## Start Records provided

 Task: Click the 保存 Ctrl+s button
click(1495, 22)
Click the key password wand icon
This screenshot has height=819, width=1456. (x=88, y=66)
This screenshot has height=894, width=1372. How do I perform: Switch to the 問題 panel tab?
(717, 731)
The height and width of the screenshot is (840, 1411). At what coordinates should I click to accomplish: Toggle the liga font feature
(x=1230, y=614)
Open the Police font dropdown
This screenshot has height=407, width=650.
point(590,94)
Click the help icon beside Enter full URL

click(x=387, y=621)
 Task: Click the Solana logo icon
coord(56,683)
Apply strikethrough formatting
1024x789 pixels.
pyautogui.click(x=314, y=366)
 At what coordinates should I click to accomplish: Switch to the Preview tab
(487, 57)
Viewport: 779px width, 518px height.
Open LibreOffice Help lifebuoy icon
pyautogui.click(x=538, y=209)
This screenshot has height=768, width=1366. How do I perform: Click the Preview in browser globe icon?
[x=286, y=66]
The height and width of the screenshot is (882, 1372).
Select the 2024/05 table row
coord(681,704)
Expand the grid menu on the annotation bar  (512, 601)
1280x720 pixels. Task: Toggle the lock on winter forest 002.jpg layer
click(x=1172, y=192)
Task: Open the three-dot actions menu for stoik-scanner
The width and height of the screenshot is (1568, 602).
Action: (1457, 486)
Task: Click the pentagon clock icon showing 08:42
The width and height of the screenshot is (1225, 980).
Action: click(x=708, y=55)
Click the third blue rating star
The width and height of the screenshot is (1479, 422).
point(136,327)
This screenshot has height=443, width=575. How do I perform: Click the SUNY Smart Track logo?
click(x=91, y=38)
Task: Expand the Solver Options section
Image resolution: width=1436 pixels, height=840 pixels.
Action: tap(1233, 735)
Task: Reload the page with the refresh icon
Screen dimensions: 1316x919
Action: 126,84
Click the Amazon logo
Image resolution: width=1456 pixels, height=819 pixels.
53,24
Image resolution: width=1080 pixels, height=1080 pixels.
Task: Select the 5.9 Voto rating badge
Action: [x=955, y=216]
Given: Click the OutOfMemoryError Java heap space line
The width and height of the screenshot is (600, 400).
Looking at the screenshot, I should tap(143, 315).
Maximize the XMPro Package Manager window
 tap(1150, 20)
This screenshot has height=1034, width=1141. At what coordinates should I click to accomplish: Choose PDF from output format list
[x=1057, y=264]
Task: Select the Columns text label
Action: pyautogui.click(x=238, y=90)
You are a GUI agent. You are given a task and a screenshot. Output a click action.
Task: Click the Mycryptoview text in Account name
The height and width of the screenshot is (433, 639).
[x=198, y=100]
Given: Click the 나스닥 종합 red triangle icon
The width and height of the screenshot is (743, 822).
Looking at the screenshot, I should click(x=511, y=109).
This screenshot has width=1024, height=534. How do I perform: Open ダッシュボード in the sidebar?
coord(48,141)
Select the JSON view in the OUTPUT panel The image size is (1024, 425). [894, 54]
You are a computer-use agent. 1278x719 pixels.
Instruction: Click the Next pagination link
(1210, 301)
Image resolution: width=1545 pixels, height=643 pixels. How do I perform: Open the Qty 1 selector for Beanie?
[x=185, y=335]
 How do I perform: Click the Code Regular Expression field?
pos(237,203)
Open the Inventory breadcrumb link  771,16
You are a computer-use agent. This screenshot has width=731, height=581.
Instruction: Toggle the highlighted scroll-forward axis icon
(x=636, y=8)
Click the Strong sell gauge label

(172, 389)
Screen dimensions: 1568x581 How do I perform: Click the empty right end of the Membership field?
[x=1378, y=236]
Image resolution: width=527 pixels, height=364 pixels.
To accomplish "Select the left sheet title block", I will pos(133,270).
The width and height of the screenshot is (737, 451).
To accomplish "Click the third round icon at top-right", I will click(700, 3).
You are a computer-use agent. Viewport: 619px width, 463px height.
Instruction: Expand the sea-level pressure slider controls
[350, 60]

## End Records provided

Stated exercise :: Copy all of the data above line for line, changing nothing.

Complete response ::
 Task: Click the 保存 Ctrl+s button
click(1495, 22)
Click the key password wand icon
This screenshot has height=819, width=1456. (x=88, y=66)
This screenshot has height=894, width=1372. How do I perform: Switch to the 問題 panel tab?
(717, 731)
The height and width of the screenshot is (840, 1411). At what coordinates should I click to accomplish: Toggle the liga font feature
(x=1230, y=614)
Open the Police font dropdown
This screenshot has height=407, width=650.
point(590,94)
Click the help icon beside Enter full URL

click(x=387, y=621)
 Task: Click the Solana logo icon
coord(56,683)
Apply strikethrough formatting
1024x789 pixels.
pyautogui.click(x=314, y=366)
 At what coordinates should I click to accomplish: Switch to the Preview tab
(487, 57)
Viewport: 779px width, 518px height.
Open LibreOffice Help lifebuoy icon
pyautogui.click(x=538, y=209)
This screenshot has height=768, width=1366. How do I perform: Click the Preview in browser globe icon?
[x=286, y=66]
The height and width of the screenshot is (882, 1372).
Select the 2024/05 table row
coord(681,704)
Expand the grid menu on the annotation bar  (512, 601)
1280x720 pixels. Task: Toggle the lock on winter forest 002.jpg layer
click(x=1172, y=192)
Task: Open the three-dot actions menu for stoik-scanner
The width and height of the screenshot is (1568, 602).
Action: (1457, 486)
Task: Click the pentagon clock icon showing 08:42
The width and height of the screenshot is (1225, 980).
Action: click(x=708, y=55)
Click the third blue rating star
The width and height of the screenshot is (1479, 422).
point(136,327)
This screenshot has height=443, width=575. How do I perform: Click the SUNY Smart Track logo?
click(x=91, y=38)
Task: Expand the Solver Options section
Image resolution: width=1436 pixels, height=840 pixels.
Action: tap(1233, 735)
Task: Reload the page with the refresh icon
Screen dimensions: 1316x919
Action: 126,84
Click the Amazon logo
Image resolution: width=1456 pixels, height=819 pixels.
53,24
Image resolution: width=1080 pixels, height=1080 pixels.
Task: Select the 5.9 Voto rating badge
Action: [x=955, y=216]
Given: Click the OutOfMemoryError Java heap space line
The width and height of the screenshot is (600, 400).
Looking at the screenshot, I should tap(143, 315).
Maximize the XMPro Package Manager window
 tap(1150, 20)
This screenshot has height=1034, width=1141. At what coordinates should I click to accomplish: Choose PDF from output format list
[x=1057, y=264]
Task: Select the Columns text label
Action: pyautogui.click(x=238, y=90)
You are a GUI agent. You are given a task and a screenshot. Output a click action.
Task: Click the Mycryptoview text in Account name
The height and width of the screenshot is (433, 639).
[x=198, y=100]
Given: Click the 나스닥 종합 red triangle icon
The width and height of the screenshot is (743, 822).
Looking at the screenshot, I should click(x=511, y=109).
This screenshot has width=1024, height=534. How do I perform: Open ダッシュボード in the sidebar?
coord(48,141)
Select the JSON view in the OUTPUT panel The image size is (1024, 425). [894, 54]
You are a computer-use agent. 1278x719 pixels.
Instruction: Click the Next pagination link
(1210, 301)
Image resolution: width=1545 pixels, height=643 pixels. How do I perform: Open the Qty 1 selector for Beanie?
[x=185, y=335]
 How do I perform: Click the Code Regular Expression field?
pos(237,203)
Open the Inventory breadcrumb link  771,16
You are a computer-use agent. This screenshot has width=731, height=581.
Instruction: Toggle the highlighted scroll-forward axis icon
(x=636, y=8)
Click the Strong sell gauge label

(172, 389)
Screen dimensions: 1568x581 How do I perform: Click the empty right end of the Membership field?
[x=1378, y=236]
Image resolution: width=527 pixels, height=364 pixels.
To accomplish "Select the left sheet title block", I will pos(133,270).
The width and height of the screenshot is (737, 451).
To accomplish "Click the third round icon at top-right", I will click(700, 3).
You are a computer-use agent. Viewport: 619px width, 463px height.
Instruction: Expand the sea-level pressure slider controls
[350, 60]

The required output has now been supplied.